Flags in the Dust
- First edition (publ. Random House)
- Author: William Faulkner
- Publisher: Vintage Press
- Publication date: September 12, 1974
- ISBN: 978-0-394-71239-0

= Flags in the Dust =

Novel by William Faulkner

Flags in the Dust is a novel by the American author William Faulkner, completed in 1927. His publisher heavily edited the manuscript with Faulkner's reluctant consent, removing about 40,000 words in the process. That version was published as Sartoris in 1929. Faulkner's original manuscript of Flags in the Dust was published in 1973, and Sartoris was subsequently taken out of print.

==Plot==
The novel deals with the decay of an aristocratic southern family just after the end of World War I. The wealthy Sartoris family of Jefferson, Mississippi, lives under the shadow of its dead patriarch, Colonel John Sartoris. Colonel John was a Confederate cavalry officer during the Civil War, built the local railroad, and is a folk hero. The surviving Sartorises are his younger sister, Virginia Du Pre ("Aunt Jenny" or "Miss Jenny"), his son Bayard Sartoris ("Old Bayard"), and his great-grandson Bayard Sartoris ("Young Bayard").

The novel begins with the return of young Bayard Sartoris to Jefferson from the First World War. Bayard and his twin brother John, who was killed in action, were fighter pilots.

Young Bayard is haunted by the death of his brother. In addition to feeling intense survivor guilt, Bayard senses instinctively that everyone in town liked John better. Both were superb athletes, and fearless fighters, but as Aunt Jenny frequently points out, "Johnny" Sartoris was friendly, cheerful and good-natured to old and young alike, while Bayard was cold, sullen, and moody even before the war. As a result of all this, Bayard secretly feels that he should have been killed in Johnny's place. That and the family disposition for foolhardy acts push him into a pattern of self-destructive behavior, especially reckless driving in a recently purchased automobile.

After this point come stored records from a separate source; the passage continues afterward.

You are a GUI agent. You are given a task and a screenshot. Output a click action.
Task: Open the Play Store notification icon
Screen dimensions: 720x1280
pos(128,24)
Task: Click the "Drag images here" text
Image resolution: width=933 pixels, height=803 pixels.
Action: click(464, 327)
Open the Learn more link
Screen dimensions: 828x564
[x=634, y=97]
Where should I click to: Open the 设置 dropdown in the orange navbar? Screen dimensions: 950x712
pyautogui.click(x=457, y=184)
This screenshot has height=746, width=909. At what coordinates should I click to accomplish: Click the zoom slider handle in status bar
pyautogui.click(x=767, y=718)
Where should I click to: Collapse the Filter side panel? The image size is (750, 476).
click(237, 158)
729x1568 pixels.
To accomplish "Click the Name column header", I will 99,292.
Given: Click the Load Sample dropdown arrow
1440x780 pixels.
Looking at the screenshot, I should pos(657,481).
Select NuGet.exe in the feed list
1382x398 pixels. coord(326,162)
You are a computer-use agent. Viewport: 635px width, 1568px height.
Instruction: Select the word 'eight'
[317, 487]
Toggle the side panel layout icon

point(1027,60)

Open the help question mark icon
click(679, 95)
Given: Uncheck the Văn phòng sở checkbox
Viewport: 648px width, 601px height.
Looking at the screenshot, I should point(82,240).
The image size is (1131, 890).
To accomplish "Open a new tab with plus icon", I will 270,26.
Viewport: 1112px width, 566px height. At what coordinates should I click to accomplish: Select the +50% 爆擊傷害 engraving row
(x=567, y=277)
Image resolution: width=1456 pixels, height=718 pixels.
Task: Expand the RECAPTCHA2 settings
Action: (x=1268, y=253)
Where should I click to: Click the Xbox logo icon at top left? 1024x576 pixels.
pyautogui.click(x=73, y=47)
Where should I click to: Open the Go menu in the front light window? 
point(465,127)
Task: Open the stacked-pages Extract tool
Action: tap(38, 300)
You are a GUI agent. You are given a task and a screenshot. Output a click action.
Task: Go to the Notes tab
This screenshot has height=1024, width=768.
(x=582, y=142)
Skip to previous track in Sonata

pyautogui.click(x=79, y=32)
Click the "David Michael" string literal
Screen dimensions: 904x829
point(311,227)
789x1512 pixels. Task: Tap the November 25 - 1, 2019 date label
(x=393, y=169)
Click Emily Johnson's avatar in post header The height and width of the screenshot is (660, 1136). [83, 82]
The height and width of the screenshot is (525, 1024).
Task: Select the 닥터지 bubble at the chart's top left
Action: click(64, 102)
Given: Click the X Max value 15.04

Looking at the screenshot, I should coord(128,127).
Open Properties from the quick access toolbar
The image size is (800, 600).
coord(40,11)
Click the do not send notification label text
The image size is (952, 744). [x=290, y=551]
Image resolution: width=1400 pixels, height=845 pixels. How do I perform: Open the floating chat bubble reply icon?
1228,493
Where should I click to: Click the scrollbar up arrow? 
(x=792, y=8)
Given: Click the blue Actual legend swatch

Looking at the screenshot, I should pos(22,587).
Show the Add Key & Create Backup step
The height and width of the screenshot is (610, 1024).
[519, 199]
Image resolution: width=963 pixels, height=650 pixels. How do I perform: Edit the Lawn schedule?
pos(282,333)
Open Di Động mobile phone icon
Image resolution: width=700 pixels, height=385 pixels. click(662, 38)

Eventually young Bayard crashes the car off a bridge. During the convalescence which follows, he establishes a relationship with Narcissa Benbow, whom he marries. Despite promises to Narcissa to stop driving recklessly, he gets into a near wreck with old Bayard in the car, causing old Bayard to die of a heart attack. Young Bayard disappears from Jefferson, leaving his now pregnant wife with Aunt Jenny. He dies test-flying an experimental airplane on the day of his son’s birth.

==Background==
In the autumn or winter of 1926, William Faulkner, twenty-nine, began work on the first of his novels about Yoknapatawpha County. Sherwood Anderson had told him some time before that he should write about his native Mississippi, and now Faulkner took that advice: he used his own land, and peopled it with men and women who were partly drawn from real life, and partly depicted as they should have been in some ideal mythopoeic structure. A year later, on September 29, 1927, the new novel was completed. It was 596 pages long in transcript, and he called it Flags in the Dust. Enthusiastic, Faulkner sent Flags in the Dust up to Horace Liveright (who had published his first two novels) in New York. Liveright read it, disliked it, and sent it back with his firm recommendation that Faulkner not try to offer it for publication anywhere else: it was too diffuse, too lacking in plot and structure; and, Liveright felt, no amount of revision would be able to salvage it. Faulkner, crushed, showed Flags in the Dust to several of his friends, who shared Liveright's opinion.

Despite the adversity Faulkner had faced, he still believed that this would be the book that would make his name as a writer, and for several months he tried to edit it himself, sitting at his worktable in Oxford. Finally, discouraged, he sent a new typescript off to Ben Wasson, his agent in New York. "Will you please try to sell this for me?" he asked Wasson. "I can't afford all the postage it's costing me." In the meantime, convinced that he would never become a successful novelist, Faulkner began to work on a book that he was sure would never mean anything to anyone but himself: The Sound and the Fury.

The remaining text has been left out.